When nothing else in life does, games make me feel like a champion. They remind me that success doesn’t come easy, but that’s no reason to stop throwing myself back at the problem. Contrary to popular belief, games motivate me to keep pushing in my research, my classes, and anything else that’s remotely difficult in my life. A lot of this motivation isn’t really so conscious or straightforward. I don’t normally pick up a game, beat up a few minions and say “Ya know what? Now, I really feel like I can ace all my tests, get into all the top grad schools, and become a millionaire.” That would be dumb. Instead, playing games works more like a massage for my agitated brain. I feel relaxed, optimistic, and blissfully ignorant of the gigantic mass of work I left waiting for me.

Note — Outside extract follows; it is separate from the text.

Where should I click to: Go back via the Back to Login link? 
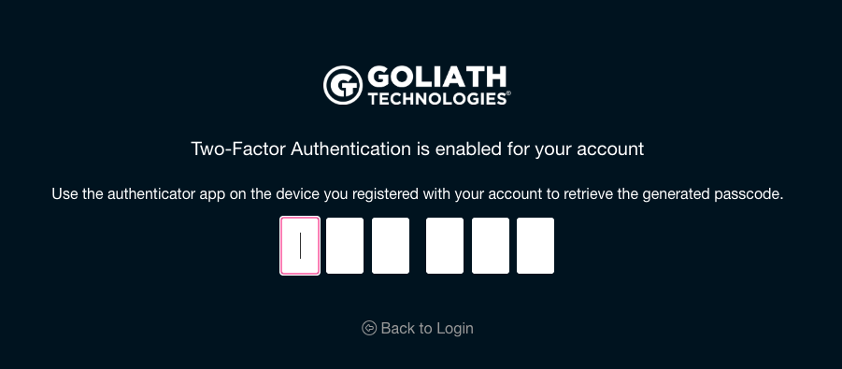(x=417, y=328)
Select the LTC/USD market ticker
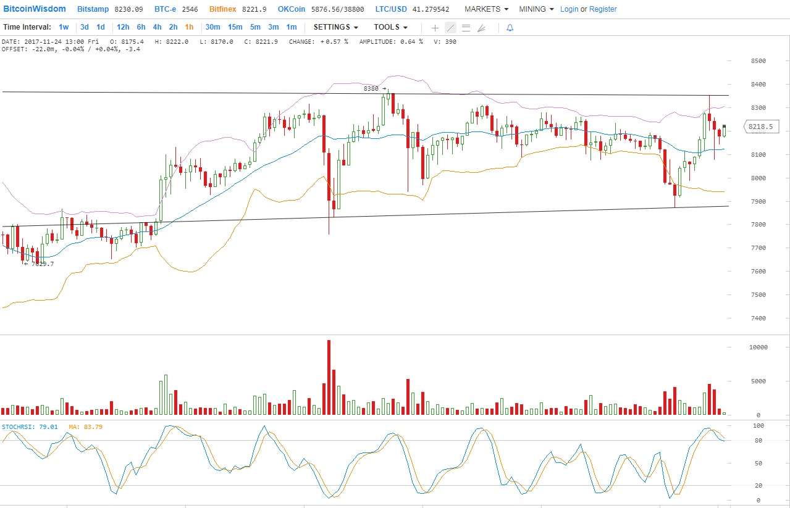This screenshot has width=790, height=508. click(390, 9)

Can you spot the protagonist? (Hint: he doesn’t have giant, glowing eyes)

Lots of games will give you this sense of confidence and relief, but none quite like Titan Souls. As the protagonist of Titan Souls, you find yourself as a tiny 8-bit style body, with just one arrow. Somehow, you wound up in this mystical abandoned land and surprise! There are huge scary guys called titans. In the pursuit of power and/or badass-ery, you must slay all the titans with your one puny arrow. Also you always die in one hit. Good luck!

Ok, so I made it sound a little more difficult than it actually is. Your one arrow is full of weird magic, so you can use your Jedi powers and force-pull it back to you whenever you lose it. And although the bosses only have certain weak points, they also only die in one hit. Even with these modifications, the game is still difficult. Yet this difficulty is exactly what lifts my spirits and makes me feel like a hero. In what universe can a slow, puny meatbag defeat colossal rock gods and aggressive, hallucinogenic mushrooms? In a universe where you’re that slow, puny meatbag! In Titan Souls, failure is but a 30 second delay, and success is the final step on top of a mountain that makes you thirst for more.


Hallucinogenic mushrooms can be quite aggressive...

Don’t get me wrong, Titan Souls will have you frustrated and defeated more often than not. But that’s kind of the point. You might’ve died twenty, thirty, one hundred times to the same titan, but that means nothing. If you’re frustrated, go fight another titan in the meantime. You’ll probably come back with a new mindset (whether conscious or not) and kick the guy’s butt in the first few tries. Weirdly enough, that’s often how life works. You try to tackle a problem, but you can’t quite crack it. You try a few more times, but nothing really changes, so you take a break. The next day, because the cosmos seem to enjoy playing tricks on you, you solve your problem in just a few minutes. As a software engineer, this has happened to me far more times than I’d like to admit. I’ve had my fare share of moments where I wanted to stop at the “take a break” part - to ignore the problem completely and let it handle itself. Fortunately, games like Titan Souls keep me from doing so.

In life, you might not reap the rewards of your efforts for days, weeks, or years. Without any visible fruits of labor, your efforts can feel useless. Sometimes, encouraging words from friends and family help me regain my confidence, but they often hit a wall of defeatism that’s difficult to overcome. When such words fail, Titan Souls demonstrates to my feeble mind that such efforts aren’t worthless.